- Church: Evangelical Lutheran Church in America
- Diocese: Metropolitan New York
- Elected: May 3, 2025
- In office: 2025–present
- Predecessor: Paul Egensteiner

Orders
- Ordination: December 4, 1994
- Consecration: November 22, 2025 by Yehiel Curry

Personal details
- Born: Katrina D. Foster
- Denomination: Lutheranism
- Spouse: Pamela Kallimanis
- Children: 1
- Education: Newberry College (BA) Lutheran Theological Southern Seminary (MDiv) Lutheran Theological Seminary at Philadelphia (DDiv)

= Katrina Foster =

American Lutheran bishop

Katrina D. Foster is an American Lutheran prelate who has served as the Bishop of the Metropolitan New York Synod of the Evangelical Lutheran Church in America since May 3, 2025. She is the first woman and the first openly gay person to serve as bishop of the Metropolitan New York Synod.

== Education ==
Foster earned a bachelor of arts degree in religion, philosophy, and sociology from Newberry College in 1990. She earned a master of divinity degree from the Lutheran Theological Southern Seminary in 1995 and a doctorate of divinity from the Lutheran Theological Seminary at Philadelphia in 2008.

== Career ==
She was ordained on December 4, 1994 and served as a pastor at Fordham Evangelical Lutheran Church in New York City from 1994 to 2010. She risked being defrocked in 2007, prior to a change in the Evangelical Lutheran Church, for coming out as gay and marrying a woman.

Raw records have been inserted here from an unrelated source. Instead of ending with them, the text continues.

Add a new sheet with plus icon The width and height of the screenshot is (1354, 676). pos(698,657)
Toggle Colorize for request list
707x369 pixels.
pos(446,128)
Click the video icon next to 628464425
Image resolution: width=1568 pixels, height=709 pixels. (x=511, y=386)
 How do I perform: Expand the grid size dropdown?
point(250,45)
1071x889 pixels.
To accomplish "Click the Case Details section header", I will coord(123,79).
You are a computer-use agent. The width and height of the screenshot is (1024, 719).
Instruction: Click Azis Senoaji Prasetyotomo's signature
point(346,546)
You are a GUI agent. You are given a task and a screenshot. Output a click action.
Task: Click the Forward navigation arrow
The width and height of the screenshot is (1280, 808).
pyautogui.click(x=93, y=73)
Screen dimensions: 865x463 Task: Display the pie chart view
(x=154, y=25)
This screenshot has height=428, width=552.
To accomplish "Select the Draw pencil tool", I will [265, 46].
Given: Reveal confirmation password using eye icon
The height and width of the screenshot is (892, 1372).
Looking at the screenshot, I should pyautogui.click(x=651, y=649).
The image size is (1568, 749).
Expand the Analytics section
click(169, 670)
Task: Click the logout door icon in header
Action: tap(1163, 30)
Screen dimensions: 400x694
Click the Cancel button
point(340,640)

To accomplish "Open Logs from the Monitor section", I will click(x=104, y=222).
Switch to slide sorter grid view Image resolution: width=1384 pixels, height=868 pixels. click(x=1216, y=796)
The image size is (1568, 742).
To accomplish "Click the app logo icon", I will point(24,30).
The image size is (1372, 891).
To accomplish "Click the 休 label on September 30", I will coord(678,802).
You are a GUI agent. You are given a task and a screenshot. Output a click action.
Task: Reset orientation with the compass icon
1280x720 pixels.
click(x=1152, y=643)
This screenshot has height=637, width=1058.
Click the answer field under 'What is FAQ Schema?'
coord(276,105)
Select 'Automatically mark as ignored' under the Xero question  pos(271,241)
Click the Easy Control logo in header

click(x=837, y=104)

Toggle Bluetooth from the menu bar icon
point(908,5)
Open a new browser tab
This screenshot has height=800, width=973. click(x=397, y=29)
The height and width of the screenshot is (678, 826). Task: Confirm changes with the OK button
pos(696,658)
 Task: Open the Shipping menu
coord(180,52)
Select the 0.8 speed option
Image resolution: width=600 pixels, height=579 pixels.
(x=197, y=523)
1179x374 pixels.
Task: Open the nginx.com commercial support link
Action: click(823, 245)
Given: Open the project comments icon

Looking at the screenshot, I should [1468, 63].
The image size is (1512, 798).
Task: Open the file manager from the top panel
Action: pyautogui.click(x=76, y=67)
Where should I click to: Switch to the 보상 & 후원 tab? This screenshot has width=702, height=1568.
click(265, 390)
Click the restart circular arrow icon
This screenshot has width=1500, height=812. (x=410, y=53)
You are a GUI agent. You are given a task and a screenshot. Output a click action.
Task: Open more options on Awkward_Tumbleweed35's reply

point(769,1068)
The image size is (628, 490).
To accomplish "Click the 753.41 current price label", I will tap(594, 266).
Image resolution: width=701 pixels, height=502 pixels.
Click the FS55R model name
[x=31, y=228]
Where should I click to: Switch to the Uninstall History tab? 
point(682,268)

She later served as a pastor at St. Michael's Lutheran Church in Amagansett and at Incarnation Lutheran Church in Bridgehampton from 2010 to 2015. From 2015 to 2025, she served as a pastor at St. John's Lutheran Church in Brooklyn.

=== Episcopacy ===
On May 3, 2025, Foster was elected to serve a six-year term as the bishop of the Metropolitan New York Synod of the Evangelical Lutheran Church in America. She was elected on the fifth ballot with 196 votes, finishing ahead of Rev. Stephanie Jaeger of Trinity Lutheran Church, who received 144 votes. She succeeded Bishop Paul Egensteiner. Foster is the first woman and the first openly gay bishop of the Metropolitan New York Synod. She was formally installed on November 22, 2025 at the Cathedral of St. John the Divine by Presiding Bishop Yehiel Curry.

== Personal life ==
Foster is originally from Fernandina Beach, Florida. She lives in The Bronx. She is lesbian. Foster is married to Pamela Kallimanis. They have one daughter, Zoia.